From the customer's perspective, it looked like an automated tool — the summary arrived roughly ten minutes after the meeting ended. This way, the founders handled around a hundred meetings, and the revenue covered their San Francisco rent. Taking notes by hand also showed them exactly what a high-quality note should look like, which later directly shaped the development of the real AI.

Once demand was proven, the team built a real transcription engine (working by the end of 2018). The "two guys surviving on pizza" experiment grew into a company worth over a billion dollars.

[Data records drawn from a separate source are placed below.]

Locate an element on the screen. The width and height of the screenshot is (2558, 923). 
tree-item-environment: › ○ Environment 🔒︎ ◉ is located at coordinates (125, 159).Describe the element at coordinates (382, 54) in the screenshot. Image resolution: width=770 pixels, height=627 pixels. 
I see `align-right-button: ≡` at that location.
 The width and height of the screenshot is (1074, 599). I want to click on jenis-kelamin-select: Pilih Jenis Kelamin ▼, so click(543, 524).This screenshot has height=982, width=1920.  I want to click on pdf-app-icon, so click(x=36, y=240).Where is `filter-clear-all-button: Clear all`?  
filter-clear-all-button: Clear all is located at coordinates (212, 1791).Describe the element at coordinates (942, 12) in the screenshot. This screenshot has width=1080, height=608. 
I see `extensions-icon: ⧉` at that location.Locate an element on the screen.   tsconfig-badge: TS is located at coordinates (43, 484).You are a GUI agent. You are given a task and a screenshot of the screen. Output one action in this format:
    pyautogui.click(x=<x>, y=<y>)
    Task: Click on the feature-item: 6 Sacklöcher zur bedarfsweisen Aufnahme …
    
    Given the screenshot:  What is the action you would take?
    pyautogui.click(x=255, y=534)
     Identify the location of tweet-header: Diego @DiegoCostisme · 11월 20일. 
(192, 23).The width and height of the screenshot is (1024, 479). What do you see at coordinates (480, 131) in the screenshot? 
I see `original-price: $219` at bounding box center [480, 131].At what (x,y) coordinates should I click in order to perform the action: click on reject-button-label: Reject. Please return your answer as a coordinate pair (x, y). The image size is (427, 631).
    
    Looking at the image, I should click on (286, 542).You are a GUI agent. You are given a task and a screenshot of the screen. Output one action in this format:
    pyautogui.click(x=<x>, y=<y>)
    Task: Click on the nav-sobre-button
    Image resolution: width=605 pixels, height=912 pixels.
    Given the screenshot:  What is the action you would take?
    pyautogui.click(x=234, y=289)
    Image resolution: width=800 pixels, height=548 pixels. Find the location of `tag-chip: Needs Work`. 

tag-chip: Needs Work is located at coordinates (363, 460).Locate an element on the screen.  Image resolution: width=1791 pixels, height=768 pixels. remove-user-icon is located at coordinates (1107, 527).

What Can Be Tested With This Experiment?

The method's main strength is validating whether real demand for an automated solution exists, before you build expensive technology. In particular, you can test:

Demand validation: whether people actually want the proposed product. The signal is that they complete the key action (place an order, sign up, use a given part of the app) even when the output arrives manually and with a delay.
Automation output validation: whether the output of the automation has the expected quality and form. The signal is that people use the service repeatedly.
Willingness-to-pay validation: whether the interest is strong enough to pay for. The signal is a real payment or a binding order for the simulated service.
Interaction and expectation validation: how users use the interface and what they expect from it. The signal is the points where they get stuck and the steps they skip.
Language and intent validation for AI and voice interfaces: how people phrase their queries and which words they understand. The signal is the natural phrasings the wizard captures without a real algorithm.
Understanding the effort to build final automation solution: understand what tasks are required to deliver the output to the user and if they can be actually automated. The signal is a map of the manual steps that will later need to be automated, which serves as a roadmap.